Une enquête menée par la DGCCRF auprès de la société Système U Centrale Nationale et des fournisseurs avait révélé que les prestations ainsi facturées intervenaient en amont des achats faits par les commerçants du réseau auprès de la centrale et qu'elles ne relevaient donc pas de la coopération commerciale.
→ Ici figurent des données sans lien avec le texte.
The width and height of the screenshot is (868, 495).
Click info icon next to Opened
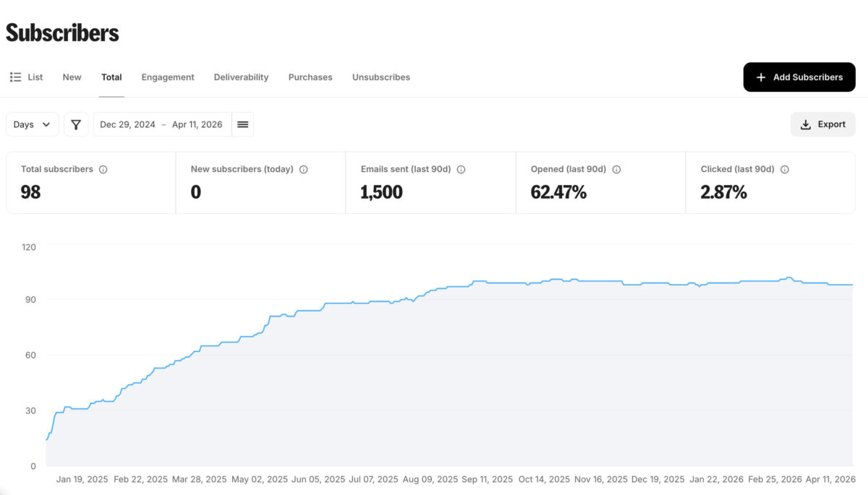(616, 170)
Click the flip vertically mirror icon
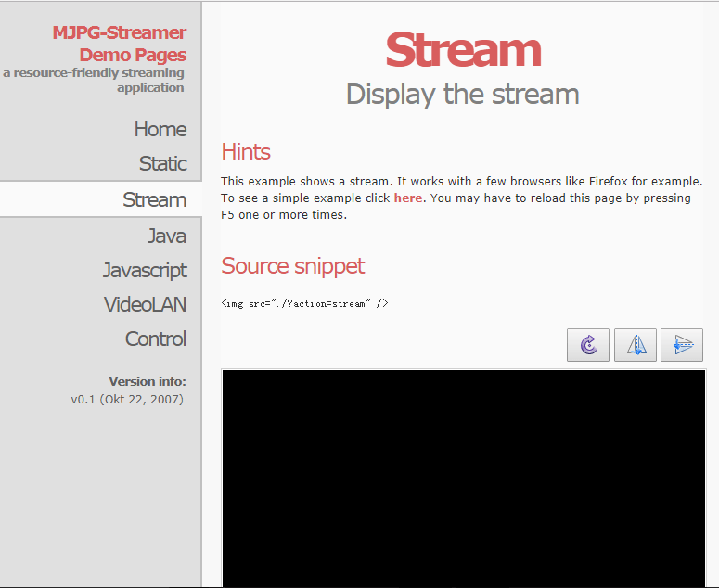The height and width of the screenshot is (588, 719). point(682,345)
Le ministre en avait conclu qu'elles étaient contraires à l'article L. 442-6 I 1° du code de commerce - dont les dispositions, légèrement modifiées, figurent aujourd'hui à l'article L. 442-1 du même code -, lequel prohibe le fait « [d]'obtenir ou de tenter d'obtenir d'un partenaire commercial un avantage quelconque ne correspondant à aucun service commercial effectivement rendu ou manifestement disproportionné au regard de la valeur du service rendu ». Il décida de faire usage des pouvoirs qui lui sont reconnus par l'article L. 442-6, aujourd'hui L. 442-4 et, sur le fondement de ce texte, assigna le 25 novembre 2004 la société Système U devant le tribunal de commerce de Créteil.
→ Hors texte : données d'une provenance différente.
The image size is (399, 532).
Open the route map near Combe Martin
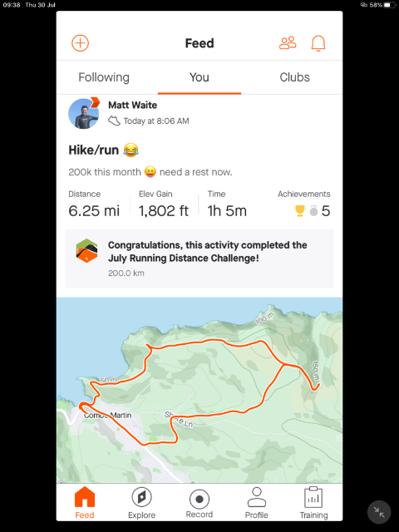point(200,390)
Par jugement du 24 octobre 2006, le tribunal a fait droit aux demandes du ministre : reconnaissant le caractère fautif des facturations dénoncées, il a prononcé la nullité des contrats qui en étaient le fondement, ordonné la cessation des pratiques et le « remboursement au Trésor public de la somme de 76 871 390,28 euros, à charge pour celui-ci de reverser les sommes suivantes, à Danone 34 358 956,32 €, à Nestlé 22 523 511,80 €, à Yoplait 18 994 616,75 €, à Lavazza 994 305,41 € » ; enfin, il a prononcé une amende civile de 100 000 euros.
Saisie par la société Système U Centrale Nationale, la cour d'appel de Paris a confirmé le jugement du tribunal, par un arrêt du 29 juin 2016 dont le dispositif est ainsi rédigé :
« La Cour,
Confirme le jugement,
Condamne la société Système U Centrale Nationale à payer au Ministre la somme de 5 000 euros en application des dispositions de l'article 700 du code de procédure civile,
Condamne la société Système U Centrale Nationale aux dépens. »
Par arrêt du 28 septembre 2018, la Cour de cassation a rejeté le pourvoi formé contre cet arrêt.
L'affaire étant définitivement réglée, l'administration a, par courrier du 3 décembre 2018, demandé à la société Système U Centrale Nationale de procéder, dans un délai de trente jours, au paiement des sommes dues, « soit un total de 76 979 520,92 euros » (courrier DGCCRF, 3 déc. 2018, pièce Coopérative U n° 5).
La société Système U Centrale Nationale a payé cette somme au Trésor public le 4 janvier 2019 (pièces Coopérative U n° 5 et 6).
Le 14 février 2025, le ministre a déposé la présente requête en interprétation, par laquelle il demande à la cour d'appel de :
« Juger que le dispositif de l'arrêt de la Cour d'appel de Paris du 29 juin 2016 précité doit être interprété afin d'éviter toute ambiguïté ,
En conséquence,
Juger que la somme totale de 76 871 390,28 euros dont la société Système U s'est vue ordonner le remboursement au Trésor public par le jugement du 24 octobre 2006, confirmé par l'arrêt du 26 juin 2016 de la cour d'appel de Paris, doit s'entendre hors taxes (HT),
Juger qu'en conséquence s'entendent également hors taxes (HT) les sommes devant être reversées par le Trésor public, à savoir :
' à Danone 34 358 956,32 €
' à Nestlé (devenue LNUF Marques) 22 523 511,80 €
' à Yoplait 18 994 616,75 €
' à Lavazza 994 305,41 €
Statuer ce que de droit sur les dépens afférents à la présente requête. »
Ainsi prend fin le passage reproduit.